5 Bad Arguments for Trump's Tariffs
The United States Steel Corporation plant stands in the town of Clairton on March 2, 2018, in Clairton, Pennsylvania. (Spencer Platt/Getty Images)

Tuesday, 06 March 2018 01:02 PM Current | Bio | Archive

Defenders of President Donald Trump’s apparent decision to slap tariffs on imported steel and aluminum products have made several arguments for them. None of these arguments stands up to minimal scrutiny.

1) Laura Ingraham says “Bravo!” to the tariffs because they’re a way to “take on China’s trade and IP abuses.” But the tariffs aren’t directed at China, let alone at its intellectual-property practices. The tariffs Trump has been discussing would apply to imports from any country — and only 3 percent of our steel imports come from China.

You don’t have to take my word on it. Listen to Peter Navarro, the most vociferous protectionist in the White House. On CBS’s “Face the Nation” on Sunday, he explained flatly that the tariffs were not targeting China because “this is not a China problem.”

2) The Christian Science Monitor editorializes that Trump “deserves a hearing” because his tariffs are all about the deep human longing for reciprocity. Other countries have blocked access to our products while we give their companies access to our consumers. We need “a new norm of fairness.” Trump himself has been tweeting about reciprocity in recent days.

But this justification doesn’t line up with what Trump says he will do. The tariffs would apply to imports from every other country in the world, regardless of their trade practices. Besides, other countries’ tariffs on American steel are generally low, especially when compared with Trump’s 25 percent tariff.

3) The tariffs are being imposed under a provision of law that authorizes them for the purpose of national security. But that’s a smokescreen. U.S. production of steel has been fairly stable for decades. (The industry is not “dead,” as Trump asserts.)

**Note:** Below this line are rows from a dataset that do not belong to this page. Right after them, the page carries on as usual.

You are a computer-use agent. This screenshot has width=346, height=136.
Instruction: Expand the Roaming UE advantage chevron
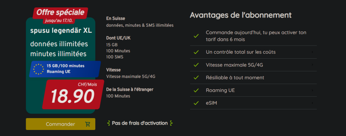tap(313, 90)
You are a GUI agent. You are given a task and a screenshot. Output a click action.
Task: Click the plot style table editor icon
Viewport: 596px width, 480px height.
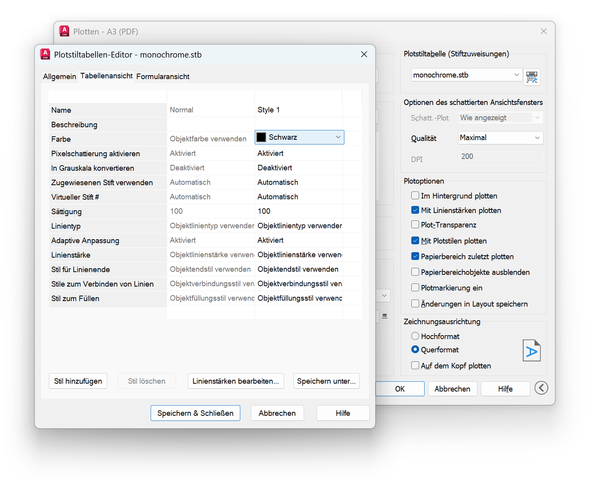point(531,77)
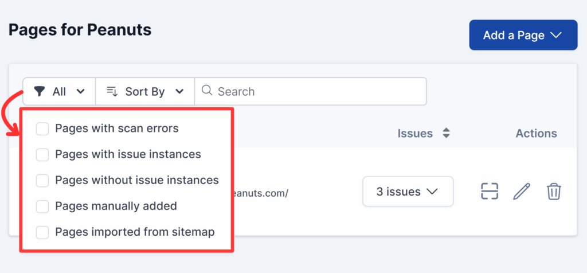Screen dimensions: 587x273
Task: Open the page URL ending in eanuts.com/
Action: [x=260, y=192]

Secretary of Defense Jim Mattis, while trying to sound supportive of Trump, has recommended taking more targeted action on steel and waiting on aluminum, warning about “the negative impact on our key allies” of the more sweeping action Trump wants. He also says that the military needs only 3 percent of U.S. production of steel and aluminum. If the tariffs were motivated by national-security concerns, Trump wouldn’t be saying they will stay until the North American Free Trade Agreement is renegotiated.

4) Perhaps, then, the tariffs are needed to reduce the trade deficit? Navarro and Commerce Secretary Wilbur Ross have claimed that the trade deficit itself subtracts from GDP. They mean it literally. GDP is calculated by adding consumption, investment, government spending and net exports. Since net exports are exports minus imports, it may seem as though imports and trade deficits reduce GDP.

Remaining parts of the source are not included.